Used for systemic Salmonella infections to mitigate bacteremia, but generally do not improve diarrhea and may sometimes worsen it by depressing normal flora.

1. TMS - oral form milk fed calves or IV for older

2. cephalosporin

3. aminoglycosides

4. fluoroquinolines - resp only

5. ampicillin

Also fluids, NSAIDS, and plasma transfusion (caution)

What are the clinipath findings in salmonella 

1. severe leukopenia → leukocytosis

2. hyperfibrinogenemia

3. metabolic acidosis

4. hyponaturemia

5. hypokalemia

6. hypoproteinemia

Mycobacterium avium subsp. paratuberculosis (MAP)

The slow-growing, acid-fast bacterium responsible for Johne's Disease, resistant to environmental factors (>1yr) and primarily transmitted via the fecal-oral route.

MAP Pathophysiology

Infection primarily occurs in calves (M cells and peyers patches), with the organism proliferating in the ileal mucosa and regional lymph nodes, leading to a thickened and corrugated intestine after a prolonged incubation period (2-10 yrs).

Clinical Signs of Johne's Disease

Include 'pipestream' diarrhea, weight loss despite a normal appetite, and 'bottle jaw' (submandibular edema) due to hypoproteinemia, typically appearing in animals 2-6 years of age.

Johne’s dz dx

1. Ag:

   1. Fecal culture 

   2. PCR

2. Ab

   1. ELISA

3. Cell mediated immunity - gamma interferon

4. Interdermal of IV johnin test

5. Biopsy ileocecal jx and LN

Fecal Culture (Johne's Disease)

Considered the 'gold standard' for detecting MAP, it can identify infected animals years before clinical signs but is time-consuming and labor-intensive.

Can detect infection 1-4 yrs before infection. but takes 6 mo to grow and culture

ELISA (Johne's Disease)

An antibody-based test useful for herd screening to identify infected asymptomatic cattle and for confirming advanced clinical disease, though less sensitive for individual early infections.

Not as useful in sheep

Johne's Disease 'Tip of the Iceberg' Concept

Describes that for every clinical case of Johne's Disease observed, 15-25% of the herd is likely infected, often subclinically.

Stages of Johne's Disease

1. silent infection

   1. no diarrhea and unlikely to dx dz.
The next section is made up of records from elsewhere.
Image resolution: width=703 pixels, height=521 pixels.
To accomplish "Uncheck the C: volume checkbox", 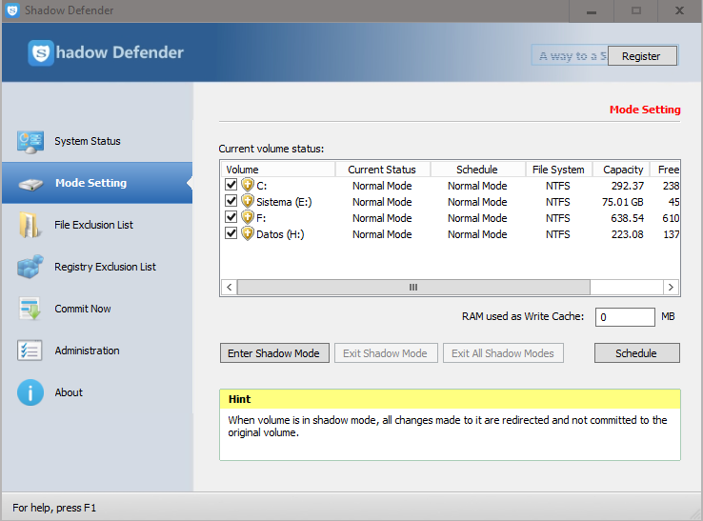I will (231, 186).
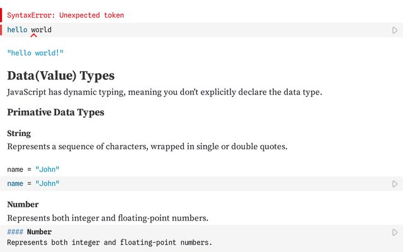Click the JavaScript dynamic typing paragraph
Viewport: 403px width, 252px height.
point(164,93)
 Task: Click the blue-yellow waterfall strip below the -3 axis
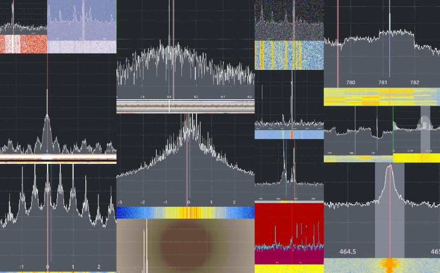point(185,213)
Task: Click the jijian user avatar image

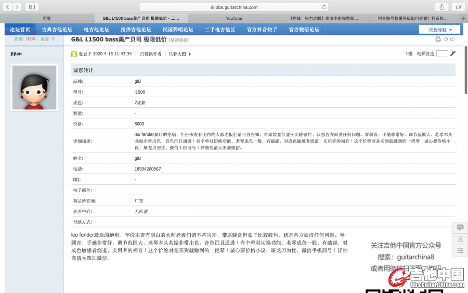Action: click(34, 87)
Organism is proliferating 

2. Inapparent carriers

   1. no CS, but may see positive tests, contaminate environment

3. clinical Dz

   1. tests positive, minor CS

4. Advanced clinical dz

   1. diarrhea, and all the big signs

Johne's Disease Transmission Routes

Primarily fecal-oral, but also through colostrum, milk, transplacental transmission, and sexually (semen, embryos).
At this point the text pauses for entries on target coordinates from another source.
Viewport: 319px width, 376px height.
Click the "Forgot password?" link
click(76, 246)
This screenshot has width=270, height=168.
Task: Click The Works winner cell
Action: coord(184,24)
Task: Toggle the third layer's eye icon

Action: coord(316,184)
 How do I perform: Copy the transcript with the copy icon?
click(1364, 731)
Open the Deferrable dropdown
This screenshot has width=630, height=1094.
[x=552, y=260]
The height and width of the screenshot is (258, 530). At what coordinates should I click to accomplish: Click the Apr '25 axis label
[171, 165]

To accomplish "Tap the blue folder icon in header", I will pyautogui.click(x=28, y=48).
Mycopar (Johne's Disease Vaccine)

A killed oil suspension vaccine for MAP, which reduces the incidence of clinical disease but does not necessarily prevent fecal shedding and interferes with serologic testing.
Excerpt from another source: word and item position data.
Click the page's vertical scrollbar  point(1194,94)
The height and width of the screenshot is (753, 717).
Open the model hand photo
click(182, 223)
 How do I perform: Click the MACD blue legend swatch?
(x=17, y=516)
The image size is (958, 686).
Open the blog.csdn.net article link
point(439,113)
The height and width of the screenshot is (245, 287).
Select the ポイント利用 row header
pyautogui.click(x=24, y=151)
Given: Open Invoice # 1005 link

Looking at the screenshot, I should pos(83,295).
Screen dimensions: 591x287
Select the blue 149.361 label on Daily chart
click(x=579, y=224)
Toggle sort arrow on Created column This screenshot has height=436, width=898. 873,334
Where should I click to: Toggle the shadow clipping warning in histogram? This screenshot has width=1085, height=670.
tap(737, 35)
Requires state vet approval

How do you tx Johne’s

1. No cure, tx symptoms and supportive cate

2. plasma and electrolyte transfussion - watch for transfusion reactions signs (muscle fasciculations, etc). Stop or give NSAID

3. cull :/

Clinical Signs of Winter Dysentery

Include 'explosive' diarrhea (sometimes hemorrhagic), anorexia, depression, decreased milk production, and decreased rumen contractions; usually brief (2-4 days) with spontaneous recovery. No mucosal lesions.

Nov-April

Bovine Coronavirus

Winter Dysentery Diagnosis

Primarily made via PCR to detect Bovine Coronavirus.

Winter Dysentery Treatment

Supportive care focused on fluid therapy, keeping animals eating, and potentially antibiotics, with spontaneous recovery being common.